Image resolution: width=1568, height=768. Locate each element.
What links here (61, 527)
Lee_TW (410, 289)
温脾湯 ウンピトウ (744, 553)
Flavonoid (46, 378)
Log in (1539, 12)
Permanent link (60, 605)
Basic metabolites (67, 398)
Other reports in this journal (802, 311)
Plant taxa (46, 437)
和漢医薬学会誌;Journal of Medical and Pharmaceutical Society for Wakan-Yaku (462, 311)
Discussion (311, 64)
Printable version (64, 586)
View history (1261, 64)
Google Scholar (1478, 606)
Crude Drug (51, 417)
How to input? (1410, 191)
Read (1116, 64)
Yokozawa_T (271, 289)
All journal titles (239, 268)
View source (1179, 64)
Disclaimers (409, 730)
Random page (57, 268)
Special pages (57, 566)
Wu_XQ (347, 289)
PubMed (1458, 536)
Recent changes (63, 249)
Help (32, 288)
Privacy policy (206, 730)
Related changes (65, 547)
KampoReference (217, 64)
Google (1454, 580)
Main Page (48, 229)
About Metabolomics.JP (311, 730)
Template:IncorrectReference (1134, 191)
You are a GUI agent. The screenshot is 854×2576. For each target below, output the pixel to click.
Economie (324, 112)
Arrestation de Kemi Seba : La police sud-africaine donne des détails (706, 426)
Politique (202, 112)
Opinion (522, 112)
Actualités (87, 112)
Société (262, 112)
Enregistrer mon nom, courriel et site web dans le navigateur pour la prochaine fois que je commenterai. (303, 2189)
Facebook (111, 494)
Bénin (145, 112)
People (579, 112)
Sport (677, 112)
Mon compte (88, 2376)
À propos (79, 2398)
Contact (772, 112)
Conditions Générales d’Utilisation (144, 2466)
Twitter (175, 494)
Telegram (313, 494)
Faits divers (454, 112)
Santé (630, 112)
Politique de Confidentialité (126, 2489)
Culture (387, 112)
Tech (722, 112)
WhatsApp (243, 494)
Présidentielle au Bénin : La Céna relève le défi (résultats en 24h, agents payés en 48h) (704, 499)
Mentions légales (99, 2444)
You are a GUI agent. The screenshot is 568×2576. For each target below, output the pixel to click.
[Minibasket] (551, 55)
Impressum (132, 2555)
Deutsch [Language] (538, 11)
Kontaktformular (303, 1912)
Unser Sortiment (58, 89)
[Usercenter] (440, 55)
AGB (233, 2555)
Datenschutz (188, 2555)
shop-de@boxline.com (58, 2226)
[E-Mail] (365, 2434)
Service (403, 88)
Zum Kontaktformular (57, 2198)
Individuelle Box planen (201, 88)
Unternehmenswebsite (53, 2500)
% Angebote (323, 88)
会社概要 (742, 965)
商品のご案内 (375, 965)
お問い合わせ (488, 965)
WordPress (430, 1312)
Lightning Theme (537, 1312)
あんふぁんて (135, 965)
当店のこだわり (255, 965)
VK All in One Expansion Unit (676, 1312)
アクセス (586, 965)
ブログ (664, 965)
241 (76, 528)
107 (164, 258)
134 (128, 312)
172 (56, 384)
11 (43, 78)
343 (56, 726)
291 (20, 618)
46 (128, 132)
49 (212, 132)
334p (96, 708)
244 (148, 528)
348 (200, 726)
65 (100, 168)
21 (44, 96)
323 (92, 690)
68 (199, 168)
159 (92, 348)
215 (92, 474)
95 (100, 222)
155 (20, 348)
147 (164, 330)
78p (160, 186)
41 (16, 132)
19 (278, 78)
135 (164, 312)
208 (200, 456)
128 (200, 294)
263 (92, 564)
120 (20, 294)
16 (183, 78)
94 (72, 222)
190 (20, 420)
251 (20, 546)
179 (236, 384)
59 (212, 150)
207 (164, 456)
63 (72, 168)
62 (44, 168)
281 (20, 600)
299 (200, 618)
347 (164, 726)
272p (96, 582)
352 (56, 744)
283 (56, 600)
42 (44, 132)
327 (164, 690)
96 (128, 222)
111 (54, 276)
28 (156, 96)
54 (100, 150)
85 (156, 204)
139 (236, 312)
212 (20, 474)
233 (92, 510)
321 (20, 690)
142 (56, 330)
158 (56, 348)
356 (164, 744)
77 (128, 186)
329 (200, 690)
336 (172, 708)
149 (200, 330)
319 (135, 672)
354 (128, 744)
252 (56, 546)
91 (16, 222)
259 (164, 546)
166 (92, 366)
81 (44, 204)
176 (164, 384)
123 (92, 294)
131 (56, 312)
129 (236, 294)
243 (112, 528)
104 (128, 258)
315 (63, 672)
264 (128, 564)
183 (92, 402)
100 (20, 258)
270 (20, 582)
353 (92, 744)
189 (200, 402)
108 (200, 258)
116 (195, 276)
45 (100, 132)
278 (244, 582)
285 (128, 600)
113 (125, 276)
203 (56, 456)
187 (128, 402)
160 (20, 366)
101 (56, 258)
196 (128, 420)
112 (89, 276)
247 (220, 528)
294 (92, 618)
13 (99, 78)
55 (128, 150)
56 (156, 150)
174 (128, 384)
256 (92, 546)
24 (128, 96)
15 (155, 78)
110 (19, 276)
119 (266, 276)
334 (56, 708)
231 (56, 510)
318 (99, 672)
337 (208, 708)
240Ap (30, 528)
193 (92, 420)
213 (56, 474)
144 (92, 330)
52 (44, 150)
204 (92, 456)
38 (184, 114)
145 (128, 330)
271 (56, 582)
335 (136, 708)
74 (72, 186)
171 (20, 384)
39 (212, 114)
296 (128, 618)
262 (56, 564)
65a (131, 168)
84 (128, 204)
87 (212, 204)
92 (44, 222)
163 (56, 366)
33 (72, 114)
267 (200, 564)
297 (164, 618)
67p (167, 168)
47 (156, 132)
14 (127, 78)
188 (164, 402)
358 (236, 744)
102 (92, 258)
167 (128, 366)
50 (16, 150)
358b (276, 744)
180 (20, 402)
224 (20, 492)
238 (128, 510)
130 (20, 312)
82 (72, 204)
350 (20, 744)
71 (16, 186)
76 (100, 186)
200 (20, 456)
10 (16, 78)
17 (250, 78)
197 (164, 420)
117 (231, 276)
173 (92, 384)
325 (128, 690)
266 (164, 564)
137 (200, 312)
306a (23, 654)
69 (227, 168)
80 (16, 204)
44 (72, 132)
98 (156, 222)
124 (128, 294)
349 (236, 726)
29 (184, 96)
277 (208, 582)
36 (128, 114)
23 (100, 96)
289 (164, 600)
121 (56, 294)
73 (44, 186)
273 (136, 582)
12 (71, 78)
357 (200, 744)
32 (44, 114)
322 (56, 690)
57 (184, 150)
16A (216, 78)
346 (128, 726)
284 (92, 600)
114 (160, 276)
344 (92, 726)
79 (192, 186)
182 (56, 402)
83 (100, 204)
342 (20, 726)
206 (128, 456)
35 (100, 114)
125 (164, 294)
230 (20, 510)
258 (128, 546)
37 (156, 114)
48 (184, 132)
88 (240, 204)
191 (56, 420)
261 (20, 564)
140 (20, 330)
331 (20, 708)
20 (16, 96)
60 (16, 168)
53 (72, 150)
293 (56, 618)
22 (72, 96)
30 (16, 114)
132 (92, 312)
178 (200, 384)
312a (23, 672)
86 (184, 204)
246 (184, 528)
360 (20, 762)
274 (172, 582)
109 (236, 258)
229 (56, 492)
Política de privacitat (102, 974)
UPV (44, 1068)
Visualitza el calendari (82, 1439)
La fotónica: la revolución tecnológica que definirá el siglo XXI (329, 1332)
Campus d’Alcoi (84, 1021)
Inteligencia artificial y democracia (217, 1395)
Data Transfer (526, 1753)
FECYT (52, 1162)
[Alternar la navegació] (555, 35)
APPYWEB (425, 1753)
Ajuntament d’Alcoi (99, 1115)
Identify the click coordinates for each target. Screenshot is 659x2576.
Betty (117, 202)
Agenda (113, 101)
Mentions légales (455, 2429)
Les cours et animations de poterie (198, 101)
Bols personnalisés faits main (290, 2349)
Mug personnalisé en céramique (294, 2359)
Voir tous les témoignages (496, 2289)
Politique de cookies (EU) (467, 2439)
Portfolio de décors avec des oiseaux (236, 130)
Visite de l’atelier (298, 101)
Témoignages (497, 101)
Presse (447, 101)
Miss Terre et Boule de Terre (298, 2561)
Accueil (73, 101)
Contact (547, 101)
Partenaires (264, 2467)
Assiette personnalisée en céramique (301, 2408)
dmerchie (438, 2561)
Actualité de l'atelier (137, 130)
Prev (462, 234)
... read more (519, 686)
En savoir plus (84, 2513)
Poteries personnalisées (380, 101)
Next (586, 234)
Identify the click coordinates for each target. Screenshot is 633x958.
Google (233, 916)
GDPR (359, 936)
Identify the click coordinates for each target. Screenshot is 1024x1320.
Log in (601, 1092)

# # # #

* YOUR OBJECTIVE: Reproduce the listing starting with the line with "358 (236, 744)" and going on through the line with "Campus d’Alcoi (84, 1021)", with "Política de privacitat" changed to "Política de privacidad" and everything else left as it is. Return only those lines.

* COMPLETE OUTPUT:
358 (236, 744)
102 (92, 258)
167 (128, 366)
50 (16, 150)
358b (276, 744)
180 (20, 402)
224 (20, 492)
238 (128, 510)
130 (20, 312)
82 (72, 204)
350 (20, 744)
71 (16, 186)
76 (100, 186)
200 (20, 456)
10 (16, 78)
17 (250, 78)
197 (164, 420)
117 (231, 276)
173 (92, 384)
325 (128, 690)
266 (164, 564)
137 (200, 312)
306a (23, 654)
69 (227, 168)
80 (16, 204)
44 (72, 132)
98 (156, 222)
124 (128, 294)
349 (236, 726)
29 (184, 96)
277 (208, 582)
36 (128, 114)
23 (100, 96)
289 (164, 600)
121 (56, 294)
73 (44, 186)
273 (136, 582)
12 (71, 78)
357 (200, 744)
32 (44, 114)
322 (56, 690)
57 (184, 150)
16A (216, 78)
346 (128, 726)
284 (92, 600)
114 (160, 276)
344 (92, 726)
79 (192, 186)
182 (56, 402)
83 (100, 204)
342 (20, 726)
206 (128, 456)
35 (100, 114)
125 (164, 294)
230 (20, 510)
258 (128, 546)
37 (156, 114)
48 (184, 132)
88 (240, 204)
191 (56, 420)
261 (20, 564)
140 (20, 330)
331 (20, 708)
20 (16, 96)
60 (16, 168)
53 (72, 150)
293 (56, 618)
22 (72, 96)
30 (16, 114)
132 (92, 312)
178 (200, 384)
312a (23, 672)
86 (184, 204)
246 (184, 528)
360 (20, 762)
274 (172, 582)
109 (236, 258)
229 (56, 492)
Política de privacidad (102, 974)
UPV (44, 1068)
Visualitza el calendari (82, 1439)
La fotónica: la revolución tecnológica que definirá el siglo XXI (329, 1332)
Campus d’Alcoi (84, 1021)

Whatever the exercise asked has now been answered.